Extract precisely the lines that run from the line containing "Screen dimensions: 1072x470" to the end of the records below, with both ends included and pictures omitted.
--- START ---
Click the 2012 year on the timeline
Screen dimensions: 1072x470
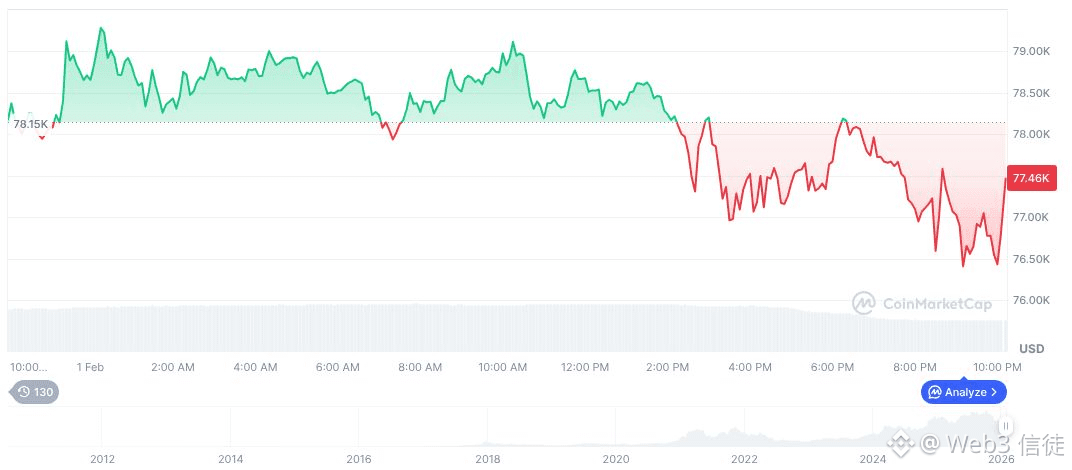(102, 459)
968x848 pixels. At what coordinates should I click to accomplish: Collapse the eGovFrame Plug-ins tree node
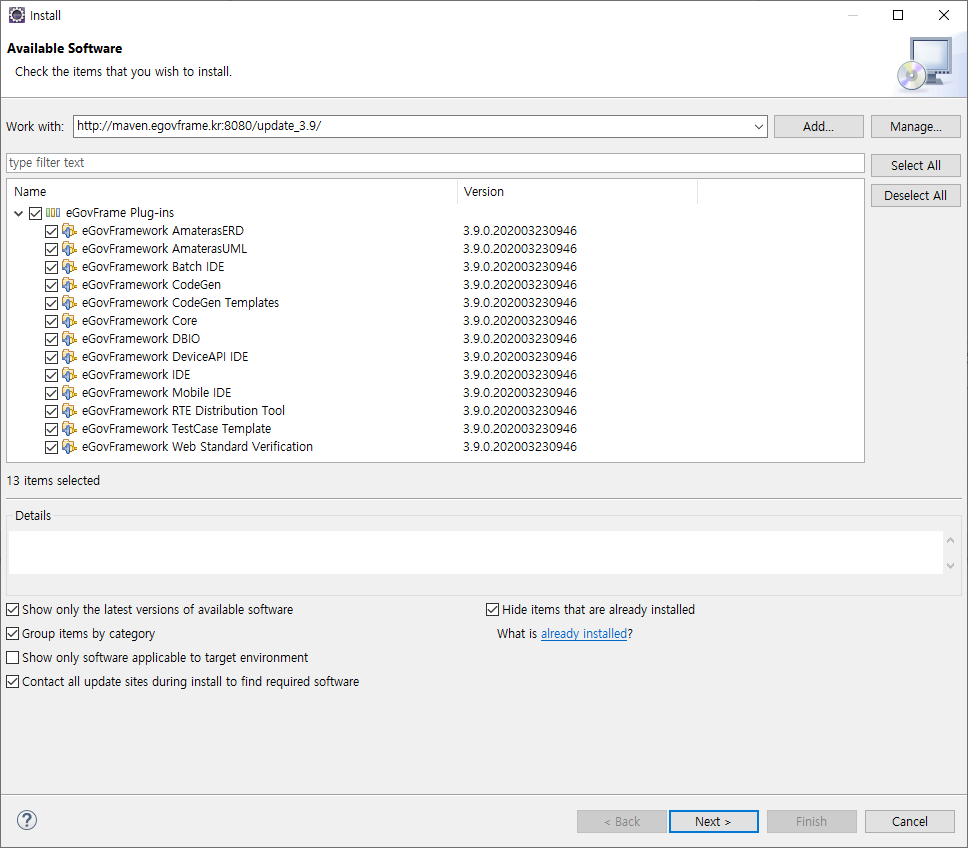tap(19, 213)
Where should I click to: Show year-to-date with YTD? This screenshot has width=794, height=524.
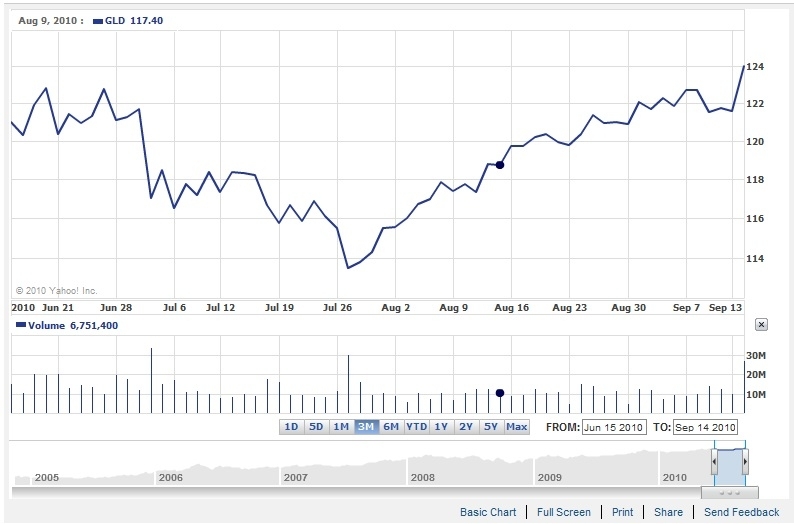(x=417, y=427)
--- END ---
TASK OUTPUT -
Screen dimensions: 1072x470
(102, 459)
968x848 pixels. At what coordinates should I click to accomplish: Collapse the eGovFrame Plug-ins tree node
tap(19, 213)
Where should I click to: Show year-to-date with YTD? This screenshot has width=794, height=524.
(x=417, y=427)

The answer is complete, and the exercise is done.